Things to do:
1. Answer these questions from the article on the oat genome:
(a) How long did the full oat genome mapping take to complete?
(b) Which contributor provided the oat variety?
(c) On which website is the data being hosted?
2. Can you repeat the passage of the article on the oat genome from "The full oat" up to and including "expand their appeal.", word for word?

Source text:

Segment Open

PepsiCo and Corteva Agriscience are spearheading industry’s first sequencing of the complete oat genome for use in open-source applications. The partnership now seeks to leverage this research to advance the resiliency of at-risk food systems, while developing heartier oat varieties with improved supply chain resilience, milling efficiency and differentiated raw materials, both nutritional and functional. PepsiCo and Corteva are publicly releasing the genome to continue to broadly advance crop research.

“Hosting the genome publicly will enable additional genome assemblies, which will benefit not only PepsiCo and our Quaker Oats brand, but also the broader oat community. Getting the first genome is the largest hurdle, and now we have a reference and template to work from that will allow continued advancements in oat research,” René Lammers, Chief Scientific Officer at PepsiCo, tells FoodIngredientsFirst.

“Releasing the genome, in coordination with the US Department of Agriculture (USDA), will advance oat research globally by democratizing access to enabling tools that are needed for sustainable food systems and agriculture solutions (e.g. drought, disease, soil erosion, etc.). An open-source approach serves to continue scientific advancements and ultimately improve food and nutrition security, one of PepsiCo’s main goals,” he further notes.

The full oat genome mapping was completed in four months, in collaboration with academia, government and the private sector. Breeding for better yield is expected to produce more resilient varieties with improved disease resistance and guard against loss in the field; create longer root systems and healthier soils that sequester carbon and reduce water run-off; and reduce the amount of land and other resources needed to grow oats.  

In terms of nutrition, oat grains are already rich in fiber and essential nutrients. Understanding a full oat genome improves the ability to target these qualities, ultimately benefiting consumers looking for elevated nutrition profiles from their oats. Meanwhile, in the context of taste, encouraging the consumption of nutrient-dense oats through the introduction of more flavorful varieties can potentially help expand their appeal.

Primary project contributors include Corteva, applying its advanced sequencing technology and analytic capabilities; the University of North Carolina Charlotte, providing sequence data and learnings; and the Crop Development Centre at the University of Saskatchewan, providing the oat variety. The data is being hosted on the USDA Agricultural Research Service’s GrainGenes website.

Segment Closed

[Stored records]
Segment Open

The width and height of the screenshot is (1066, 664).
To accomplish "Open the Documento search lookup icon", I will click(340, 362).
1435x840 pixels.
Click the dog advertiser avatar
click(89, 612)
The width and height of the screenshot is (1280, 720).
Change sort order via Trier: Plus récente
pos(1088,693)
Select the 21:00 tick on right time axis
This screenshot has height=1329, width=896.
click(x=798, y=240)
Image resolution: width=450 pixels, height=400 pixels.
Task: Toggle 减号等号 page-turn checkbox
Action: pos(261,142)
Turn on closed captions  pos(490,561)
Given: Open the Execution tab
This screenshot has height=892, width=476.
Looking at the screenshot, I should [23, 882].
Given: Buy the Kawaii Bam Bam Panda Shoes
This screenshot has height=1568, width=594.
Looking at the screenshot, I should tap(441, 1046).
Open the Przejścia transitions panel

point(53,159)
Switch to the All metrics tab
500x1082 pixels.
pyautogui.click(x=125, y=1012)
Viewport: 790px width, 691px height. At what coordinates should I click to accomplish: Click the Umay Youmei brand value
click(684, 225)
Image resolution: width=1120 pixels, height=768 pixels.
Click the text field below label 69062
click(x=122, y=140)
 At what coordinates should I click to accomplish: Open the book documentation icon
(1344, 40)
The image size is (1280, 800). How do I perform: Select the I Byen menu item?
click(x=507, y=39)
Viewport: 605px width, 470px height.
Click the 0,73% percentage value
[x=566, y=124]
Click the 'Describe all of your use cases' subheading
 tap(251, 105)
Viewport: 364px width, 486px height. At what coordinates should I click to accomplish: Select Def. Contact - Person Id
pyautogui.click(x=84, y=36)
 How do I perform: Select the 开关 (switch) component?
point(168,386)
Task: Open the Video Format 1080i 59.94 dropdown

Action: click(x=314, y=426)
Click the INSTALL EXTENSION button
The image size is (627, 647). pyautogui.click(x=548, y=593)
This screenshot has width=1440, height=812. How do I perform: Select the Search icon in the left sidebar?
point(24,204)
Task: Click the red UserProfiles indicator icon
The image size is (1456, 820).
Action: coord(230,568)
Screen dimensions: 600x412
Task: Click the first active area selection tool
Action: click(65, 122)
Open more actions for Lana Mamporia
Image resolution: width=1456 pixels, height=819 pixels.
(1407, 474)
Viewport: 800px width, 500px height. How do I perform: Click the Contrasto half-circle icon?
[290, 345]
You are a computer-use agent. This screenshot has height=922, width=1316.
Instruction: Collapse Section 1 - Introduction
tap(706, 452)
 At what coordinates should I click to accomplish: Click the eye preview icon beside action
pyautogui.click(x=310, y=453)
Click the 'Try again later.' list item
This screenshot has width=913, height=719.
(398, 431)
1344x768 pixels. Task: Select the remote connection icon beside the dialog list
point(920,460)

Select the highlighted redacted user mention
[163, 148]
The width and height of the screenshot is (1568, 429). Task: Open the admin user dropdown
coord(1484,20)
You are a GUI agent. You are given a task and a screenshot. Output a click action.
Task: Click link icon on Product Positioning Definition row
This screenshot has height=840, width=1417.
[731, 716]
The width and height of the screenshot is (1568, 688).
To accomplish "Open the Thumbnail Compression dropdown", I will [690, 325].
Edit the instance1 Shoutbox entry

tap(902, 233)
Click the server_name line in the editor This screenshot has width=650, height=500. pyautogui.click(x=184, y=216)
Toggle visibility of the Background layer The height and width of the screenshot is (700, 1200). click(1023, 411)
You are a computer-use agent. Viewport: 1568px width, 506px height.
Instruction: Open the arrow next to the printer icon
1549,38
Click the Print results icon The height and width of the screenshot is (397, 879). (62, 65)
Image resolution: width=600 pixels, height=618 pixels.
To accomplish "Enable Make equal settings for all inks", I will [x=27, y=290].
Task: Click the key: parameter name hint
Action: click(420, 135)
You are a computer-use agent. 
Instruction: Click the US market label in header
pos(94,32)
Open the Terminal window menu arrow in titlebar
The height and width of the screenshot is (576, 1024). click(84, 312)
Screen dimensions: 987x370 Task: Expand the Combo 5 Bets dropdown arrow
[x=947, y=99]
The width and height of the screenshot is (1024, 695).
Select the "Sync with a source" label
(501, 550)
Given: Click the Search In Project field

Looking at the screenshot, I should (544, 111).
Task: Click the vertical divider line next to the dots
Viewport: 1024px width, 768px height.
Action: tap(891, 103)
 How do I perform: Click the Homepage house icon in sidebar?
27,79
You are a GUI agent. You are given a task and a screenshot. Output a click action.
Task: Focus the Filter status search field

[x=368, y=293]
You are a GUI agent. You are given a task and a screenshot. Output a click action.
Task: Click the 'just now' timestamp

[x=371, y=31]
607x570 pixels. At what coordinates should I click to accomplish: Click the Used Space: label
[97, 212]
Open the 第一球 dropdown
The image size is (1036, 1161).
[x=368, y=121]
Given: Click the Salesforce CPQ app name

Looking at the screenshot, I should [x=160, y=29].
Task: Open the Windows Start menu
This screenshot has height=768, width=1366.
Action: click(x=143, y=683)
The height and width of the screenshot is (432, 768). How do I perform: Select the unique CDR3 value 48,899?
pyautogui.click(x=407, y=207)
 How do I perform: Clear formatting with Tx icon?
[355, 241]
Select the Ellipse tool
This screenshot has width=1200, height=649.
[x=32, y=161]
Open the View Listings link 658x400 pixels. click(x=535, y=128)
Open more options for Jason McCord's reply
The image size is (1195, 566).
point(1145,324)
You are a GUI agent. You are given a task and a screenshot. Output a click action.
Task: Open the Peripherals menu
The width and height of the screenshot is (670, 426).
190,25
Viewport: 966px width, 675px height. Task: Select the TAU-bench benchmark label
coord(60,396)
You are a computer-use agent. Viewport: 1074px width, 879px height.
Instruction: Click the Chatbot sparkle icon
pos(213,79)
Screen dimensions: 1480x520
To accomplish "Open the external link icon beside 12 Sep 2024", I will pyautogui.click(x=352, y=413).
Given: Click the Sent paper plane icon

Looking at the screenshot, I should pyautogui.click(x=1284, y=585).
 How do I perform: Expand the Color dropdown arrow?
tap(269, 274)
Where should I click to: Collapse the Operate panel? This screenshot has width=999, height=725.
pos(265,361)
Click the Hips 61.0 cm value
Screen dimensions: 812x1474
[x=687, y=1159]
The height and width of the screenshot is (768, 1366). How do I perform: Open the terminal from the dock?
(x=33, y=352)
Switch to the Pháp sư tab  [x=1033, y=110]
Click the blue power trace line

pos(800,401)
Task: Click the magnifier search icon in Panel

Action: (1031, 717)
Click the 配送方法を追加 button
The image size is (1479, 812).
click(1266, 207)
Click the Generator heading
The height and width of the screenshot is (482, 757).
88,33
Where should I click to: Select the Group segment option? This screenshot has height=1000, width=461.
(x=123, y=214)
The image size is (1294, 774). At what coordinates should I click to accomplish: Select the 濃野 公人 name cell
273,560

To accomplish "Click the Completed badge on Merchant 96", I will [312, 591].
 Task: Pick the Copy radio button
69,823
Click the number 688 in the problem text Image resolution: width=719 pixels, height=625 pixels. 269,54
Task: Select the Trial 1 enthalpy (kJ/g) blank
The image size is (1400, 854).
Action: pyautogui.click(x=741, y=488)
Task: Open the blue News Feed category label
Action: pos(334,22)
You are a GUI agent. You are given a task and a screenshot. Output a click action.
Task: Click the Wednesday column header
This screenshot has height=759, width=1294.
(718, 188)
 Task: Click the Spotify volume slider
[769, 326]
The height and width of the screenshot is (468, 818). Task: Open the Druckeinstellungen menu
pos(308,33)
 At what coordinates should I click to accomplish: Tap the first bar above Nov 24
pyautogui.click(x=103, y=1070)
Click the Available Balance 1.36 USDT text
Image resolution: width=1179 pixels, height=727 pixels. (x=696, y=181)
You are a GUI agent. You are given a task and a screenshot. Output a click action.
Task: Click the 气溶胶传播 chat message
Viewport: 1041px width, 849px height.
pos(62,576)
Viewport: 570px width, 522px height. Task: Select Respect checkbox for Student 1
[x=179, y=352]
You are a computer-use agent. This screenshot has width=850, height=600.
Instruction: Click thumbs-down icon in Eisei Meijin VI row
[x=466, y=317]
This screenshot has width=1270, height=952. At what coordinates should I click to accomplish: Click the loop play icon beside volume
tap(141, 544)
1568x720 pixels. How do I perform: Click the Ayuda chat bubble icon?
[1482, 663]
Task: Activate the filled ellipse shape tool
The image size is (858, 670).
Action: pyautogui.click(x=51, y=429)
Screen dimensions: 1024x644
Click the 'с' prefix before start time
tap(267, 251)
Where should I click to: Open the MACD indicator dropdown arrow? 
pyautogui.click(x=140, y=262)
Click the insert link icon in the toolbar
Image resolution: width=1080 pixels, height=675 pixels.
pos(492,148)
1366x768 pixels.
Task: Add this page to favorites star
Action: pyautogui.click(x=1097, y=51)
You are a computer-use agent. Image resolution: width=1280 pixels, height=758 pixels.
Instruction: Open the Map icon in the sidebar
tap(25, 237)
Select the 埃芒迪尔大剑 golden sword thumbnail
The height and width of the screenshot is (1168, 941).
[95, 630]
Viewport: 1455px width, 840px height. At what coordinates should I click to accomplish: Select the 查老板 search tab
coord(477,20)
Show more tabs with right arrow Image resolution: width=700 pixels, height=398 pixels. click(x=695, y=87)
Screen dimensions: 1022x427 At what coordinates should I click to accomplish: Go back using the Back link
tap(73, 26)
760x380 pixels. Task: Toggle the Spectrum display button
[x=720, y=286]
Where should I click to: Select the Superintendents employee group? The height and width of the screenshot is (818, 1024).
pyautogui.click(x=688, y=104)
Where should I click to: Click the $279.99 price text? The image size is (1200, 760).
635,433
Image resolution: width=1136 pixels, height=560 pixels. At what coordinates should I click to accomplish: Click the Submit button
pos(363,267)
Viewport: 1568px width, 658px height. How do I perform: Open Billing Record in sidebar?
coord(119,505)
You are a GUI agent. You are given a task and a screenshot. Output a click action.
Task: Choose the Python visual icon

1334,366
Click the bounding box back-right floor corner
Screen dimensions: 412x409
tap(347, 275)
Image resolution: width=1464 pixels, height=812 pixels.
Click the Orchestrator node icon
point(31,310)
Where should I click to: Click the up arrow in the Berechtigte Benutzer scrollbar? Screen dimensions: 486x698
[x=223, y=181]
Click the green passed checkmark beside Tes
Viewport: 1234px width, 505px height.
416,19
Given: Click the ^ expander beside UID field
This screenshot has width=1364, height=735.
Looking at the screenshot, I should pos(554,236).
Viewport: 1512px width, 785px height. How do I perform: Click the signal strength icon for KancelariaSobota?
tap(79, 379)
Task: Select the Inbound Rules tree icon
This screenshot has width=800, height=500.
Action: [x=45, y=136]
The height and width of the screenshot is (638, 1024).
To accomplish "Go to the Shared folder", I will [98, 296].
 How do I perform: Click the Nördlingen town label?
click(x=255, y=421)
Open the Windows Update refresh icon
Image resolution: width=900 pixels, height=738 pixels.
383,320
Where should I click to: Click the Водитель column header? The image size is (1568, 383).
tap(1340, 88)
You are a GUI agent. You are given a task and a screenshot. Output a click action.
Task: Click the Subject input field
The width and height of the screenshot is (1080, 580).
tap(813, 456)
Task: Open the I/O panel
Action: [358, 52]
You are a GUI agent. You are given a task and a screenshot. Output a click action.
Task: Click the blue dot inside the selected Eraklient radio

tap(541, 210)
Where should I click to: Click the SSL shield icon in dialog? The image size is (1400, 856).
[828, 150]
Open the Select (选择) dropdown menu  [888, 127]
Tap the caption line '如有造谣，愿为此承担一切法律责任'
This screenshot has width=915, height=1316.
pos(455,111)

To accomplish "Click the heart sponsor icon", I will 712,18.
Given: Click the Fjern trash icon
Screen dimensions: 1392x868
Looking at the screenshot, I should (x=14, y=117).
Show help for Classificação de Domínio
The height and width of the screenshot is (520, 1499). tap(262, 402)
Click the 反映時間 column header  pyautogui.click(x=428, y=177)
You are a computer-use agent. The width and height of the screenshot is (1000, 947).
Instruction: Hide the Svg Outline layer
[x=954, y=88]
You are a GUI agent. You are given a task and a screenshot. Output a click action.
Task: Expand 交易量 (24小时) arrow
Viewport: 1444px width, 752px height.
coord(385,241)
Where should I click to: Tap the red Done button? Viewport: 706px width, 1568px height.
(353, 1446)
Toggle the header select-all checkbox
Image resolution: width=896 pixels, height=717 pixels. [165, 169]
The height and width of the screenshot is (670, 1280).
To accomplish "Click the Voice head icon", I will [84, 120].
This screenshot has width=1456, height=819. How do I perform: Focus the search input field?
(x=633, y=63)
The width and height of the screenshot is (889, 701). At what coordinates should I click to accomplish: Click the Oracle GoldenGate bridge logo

Segment Closed

Responses:
1.
(a) Four months.
(b) The Crop Development Centre at the University of Saskatchewan.
(c) The USDA Agricultural Research Service's GrainGenes website.

2.
The full oat genome mapping was completed in four months, in collaboration with academia, government and the private sector. Breeding for better yield is expected to produce more resilient varieties with improved disease resistance and guard against loss in the field; create longer root systems and healthier soils that sequester carbon and reduce water run-off; and reduce the amount of land and other resources needed to grow oats.  

In terms of nutrition, oat grains are already rich in fiber and essential nutrients. Understanding a full oat genome improves the ability to target these qualities, ultimately benefiting consumers looking for elevated nutrition profiles from their oats. Meanwhile, in the context of taste, encouraging the consumption of nutrient-dense oats through the introduction of more flavorful varieties can potentially help expand their appeal.